No, it doesn’t read like a novel. But you can know that from the beginning to the end, everything is moving in a certain direction to a certain finale. The story consists of what God has done, is doing and will do in, through and for his creation – including man – especially man. Each man must identify with that story and live it out in his own life. That story is authoritative, not in the sense of identifying specific things that must be done, but in allowing God to accomplish his purpose for our lives as we live in the story. That purpose is the plot of the story. Unless we get the plot we won’t get the story.

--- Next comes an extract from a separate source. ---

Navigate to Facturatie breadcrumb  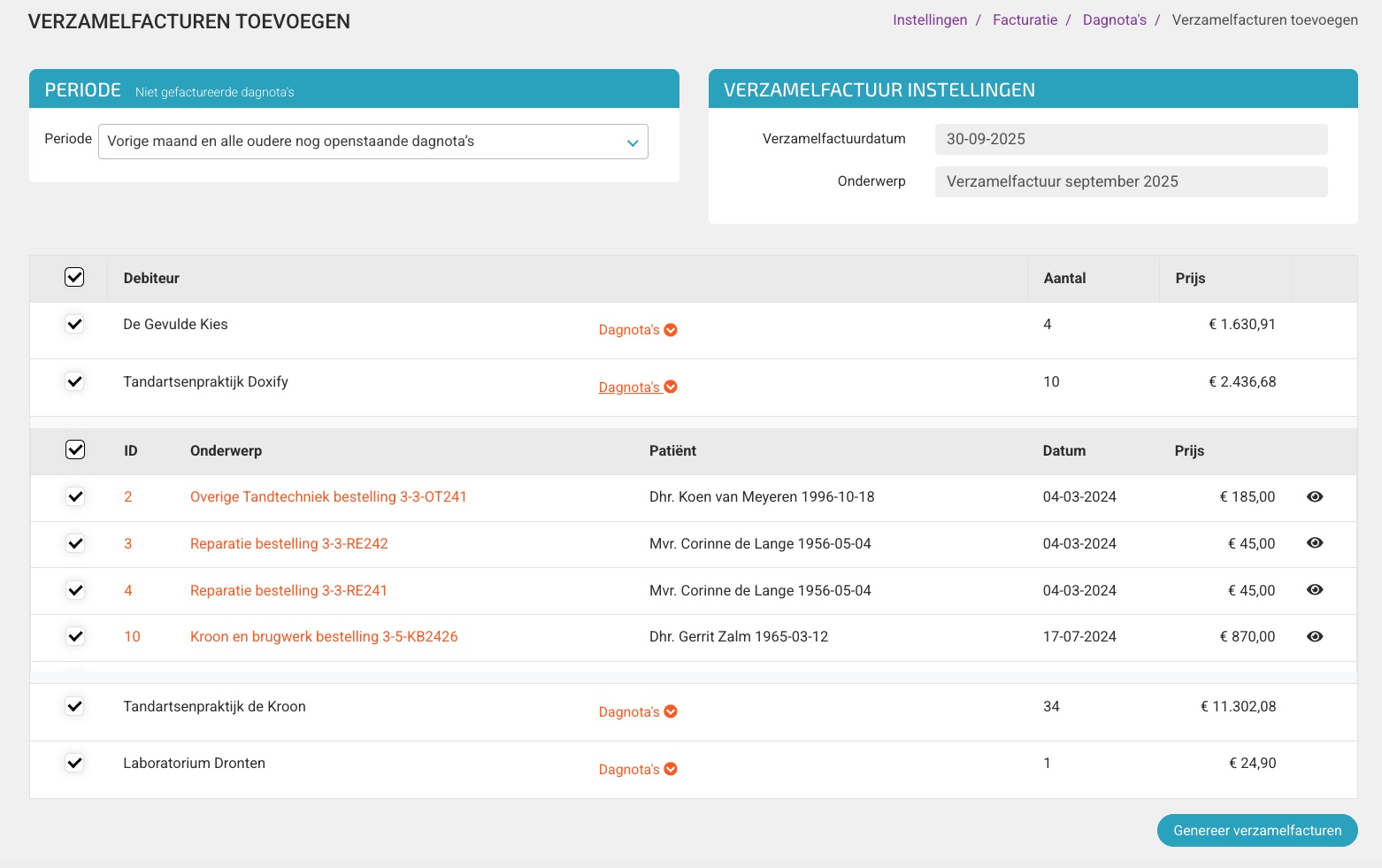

This same thing is true as regards the church. We are “one new man” in Christ, the “body of Christ.” How else can we be these things other than by exhibiting the qualities we see in him as we “follow in his footsteps” living with him the livelong day? How much time do churches spend in close study of the four gospels? I don’t mean in a “Jesus went here, and he did that, at such and such a place,” as the little workbooks so often used by churches use approach Bible study. I mean really looking at the person whose image both individuals and the whole body of the redeemed are to take on. I believe it is because we are so focused on authority shown in commands that we pay little attention to the authority found in the story of the Savior when the commands are what might be called a “contributing side interest” in the story and not the focus of the story itself.
The Bible, taken as a whole, is the medium through which God accomplishes that purpose of restoring in us the image of God. We respect and cooperate with him in the accomplishment of his purpose by seeing our place in the story and living out his purpose in our lives. That is respecting his authority as it is mediated to us through the Bible. Our initial salvation – when we become a Christian – is a calling of us to participate in the story, to get caught up in it and live it out in our individual lives and in the collective life of the church.
We are powerfully affected by story. Think of how the cultural values that form our nation are taught. A nation, a culture, a people are influenced by the stories they tell and retell. Ancient people developed their sense of identity through story, told and retold, often and on many different occasions. They became people of the story, entering into it, being shaped by it, becoming what it meant to be part of whatever family, tribe or nation they belonged to. This brought cohesiveness and a sense of purpose to their lives. Today it is through books, movies, and music that our culture is shaped. Whoever tells the story is the one who determines the culture.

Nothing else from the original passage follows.